Hi
I’m using Tess4j to OCR the image into Chinese. When I use the default function for English characters, it works fine. However, when I export the external training data and OCR the image to Chinese, an error came out: Execute failed: Invalid memory access.
If anyone met the same problem and has solution, please let me know. Thank you so much.
If possible, could you provide a workflow with some example data to reproduce the issue? Also, it would be very helpful, if you could also provide the log file (see Bug Reporting Best Practices - Knowledge sharing - KNIME Community Forum for more information) which should contain a more detailed error message.
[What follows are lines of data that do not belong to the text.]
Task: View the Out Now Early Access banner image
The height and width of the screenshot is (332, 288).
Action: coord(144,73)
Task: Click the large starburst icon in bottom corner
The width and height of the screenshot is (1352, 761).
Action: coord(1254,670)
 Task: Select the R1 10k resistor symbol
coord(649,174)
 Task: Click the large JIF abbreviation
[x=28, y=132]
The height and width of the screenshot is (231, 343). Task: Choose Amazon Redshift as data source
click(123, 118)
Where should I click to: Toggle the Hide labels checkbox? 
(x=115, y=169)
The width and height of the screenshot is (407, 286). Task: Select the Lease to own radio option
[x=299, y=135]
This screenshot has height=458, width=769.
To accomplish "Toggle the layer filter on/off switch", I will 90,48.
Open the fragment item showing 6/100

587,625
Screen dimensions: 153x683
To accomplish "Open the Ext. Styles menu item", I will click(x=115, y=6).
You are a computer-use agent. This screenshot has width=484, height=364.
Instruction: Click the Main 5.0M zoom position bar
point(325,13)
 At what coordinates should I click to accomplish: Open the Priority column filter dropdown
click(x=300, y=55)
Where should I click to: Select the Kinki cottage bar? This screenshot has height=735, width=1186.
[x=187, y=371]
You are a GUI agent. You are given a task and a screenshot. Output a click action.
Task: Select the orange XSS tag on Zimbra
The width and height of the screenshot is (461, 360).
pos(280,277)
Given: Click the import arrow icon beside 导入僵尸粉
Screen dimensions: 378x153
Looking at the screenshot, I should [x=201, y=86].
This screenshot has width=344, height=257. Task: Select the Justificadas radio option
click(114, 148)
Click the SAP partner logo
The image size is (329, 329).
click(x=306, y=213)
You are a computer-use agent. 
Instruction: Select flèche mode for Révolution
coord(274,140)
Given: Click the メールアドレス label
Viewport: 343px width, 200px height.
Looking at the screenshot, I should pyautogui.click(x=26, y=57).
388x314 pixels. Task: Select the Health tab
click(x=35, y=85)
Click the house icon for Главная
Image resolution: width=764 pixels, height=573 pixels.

With that, we should be able trace the source of the error message!
Extract the archive to any folder and enter the folder
Open your installation folder of KNIME Analytics Platform in a second window
You should find a plugins/org.knime.knip.tess4j.base_1.3.3.v201906051307/tessdata folder in there
Copy chi_tra.traineddata or chi_sim.traineddata from the extracted archive into the tessdata folder in your KNIME installation
Once you have restarted KNIME, it should pick up the new training data and should be able to recognize Chinese. If it still doesn’t work, please follow the instructions of my previous post and provide additional information.
I have linked to the data files for Tesseract 4.x but the KNIME extensions uses version 3.x. Could you try the two files from GitHub - tesseract-ocr/tessdata at 3.04.00?